When you reach the line with "How do I perform: Click", start repeating the lines exactly and keep going to the end of the records, but drop every picture.
******************************
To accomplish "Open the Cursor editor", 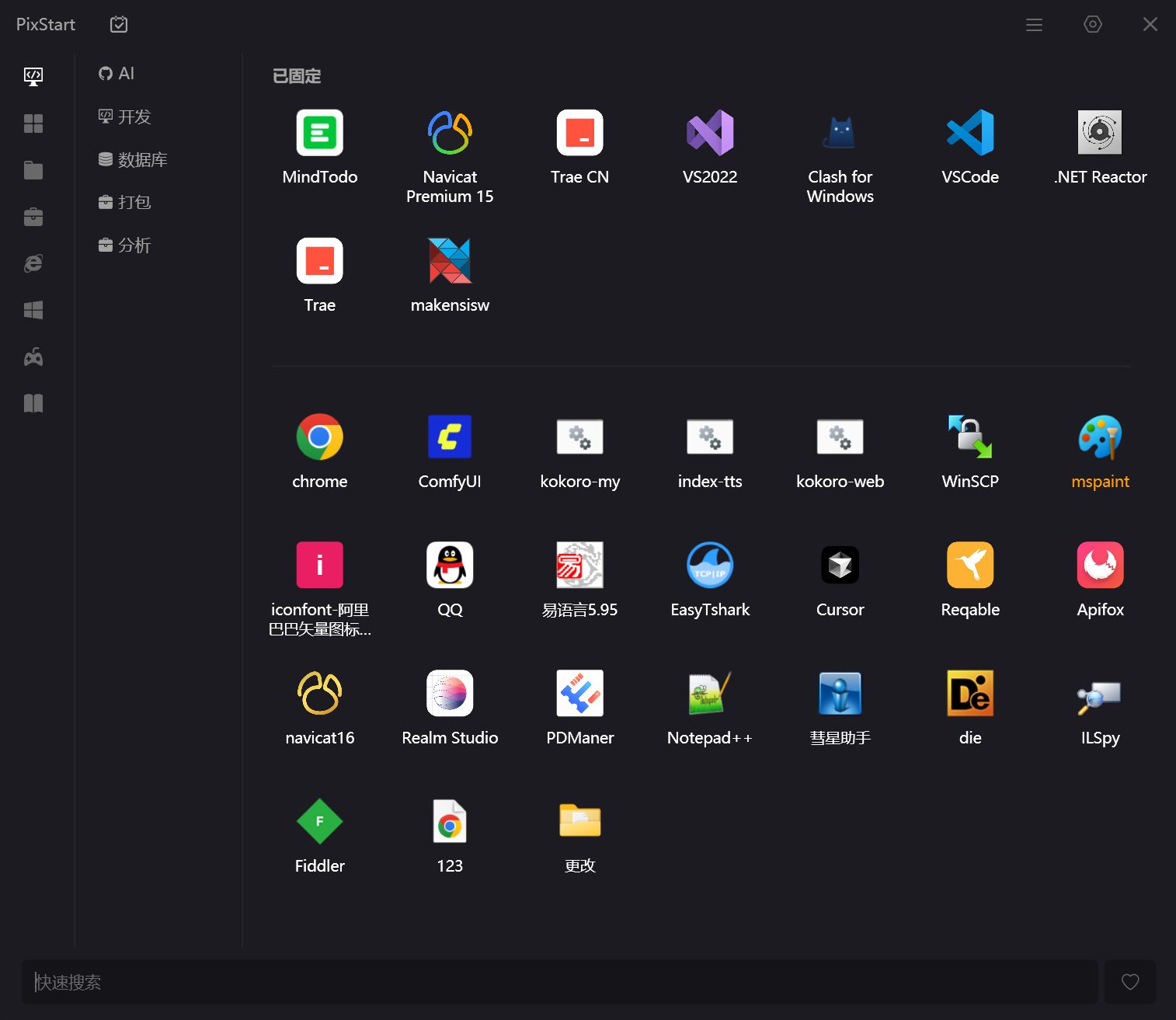I will pyautogui.click(x=840, y=565).
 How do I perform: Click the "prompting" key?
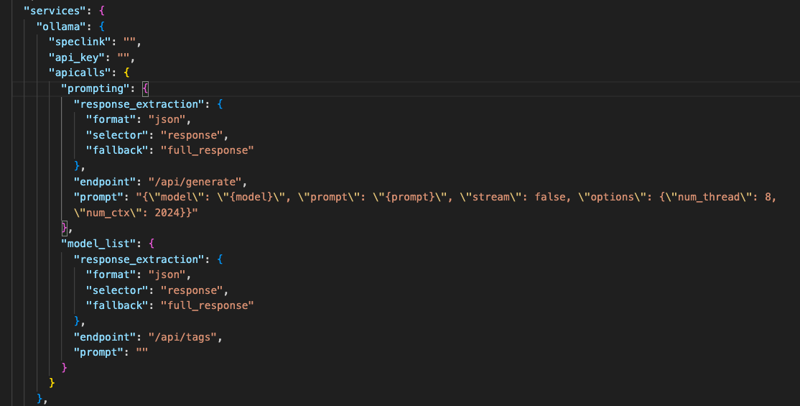point(95,88)
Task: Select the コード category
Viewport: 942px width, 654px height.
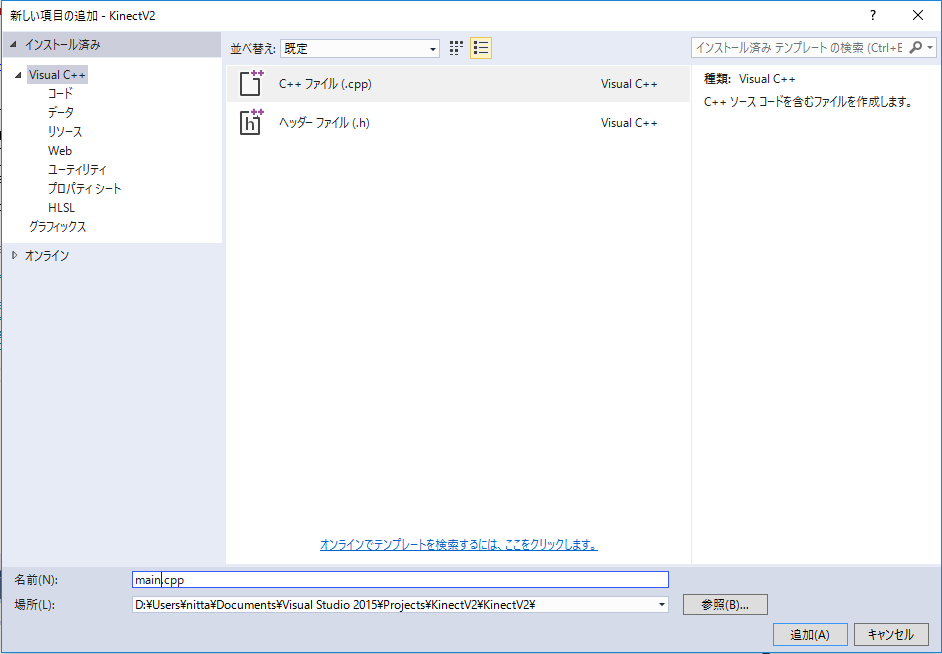Action: pyautogui.click(x=60, y=93)

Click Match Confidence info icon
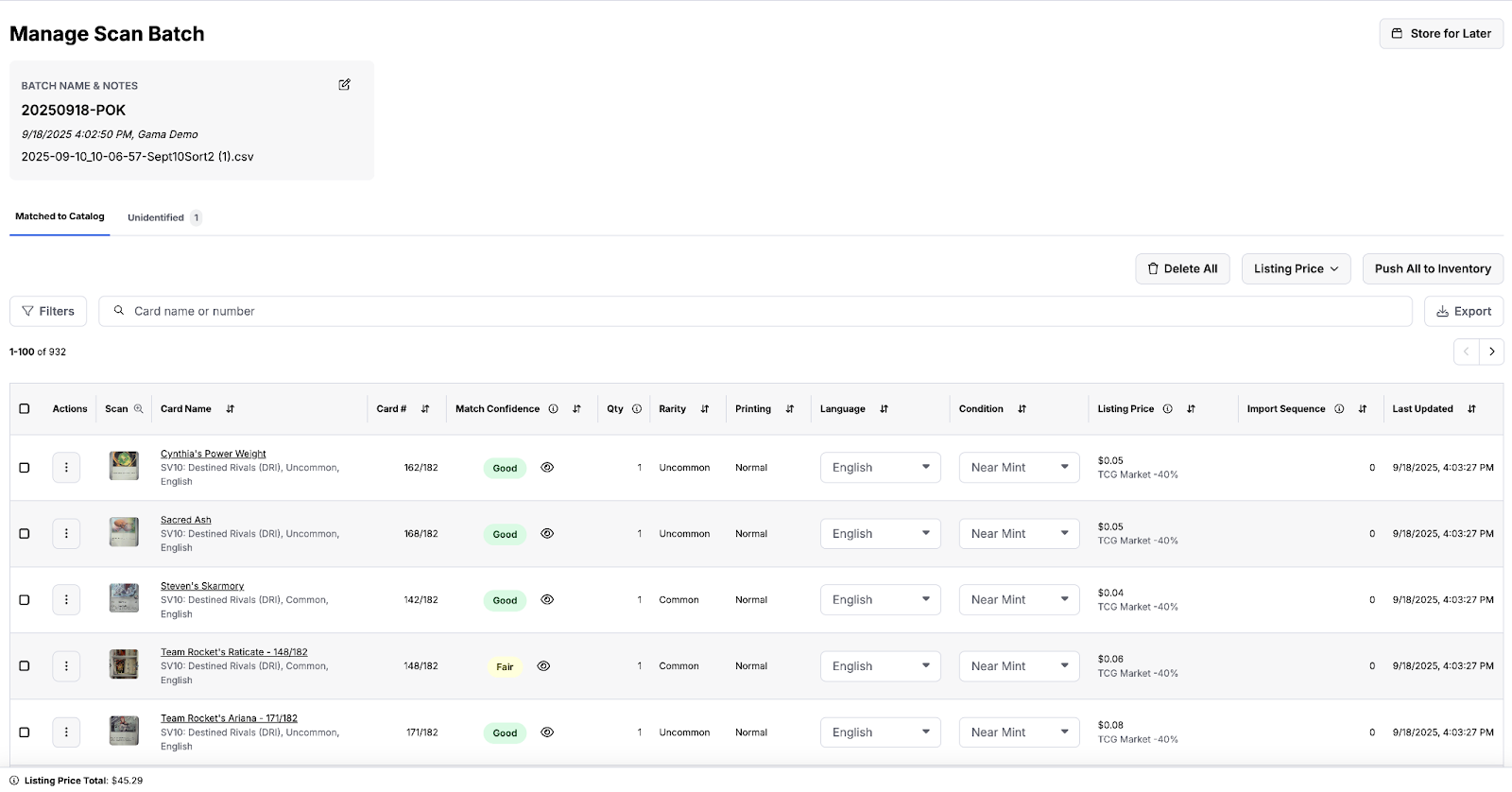click(553, 409)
******************************
• **Output of the task**:
 How do I perform: Click the "prompting" key?
point(95,88)
Task: Select the コード category
Viewport: 942px width, 654px height.
Action: pyautogui.click(x=60, y=93)

Click Match Confidence info icon
click(553, 409)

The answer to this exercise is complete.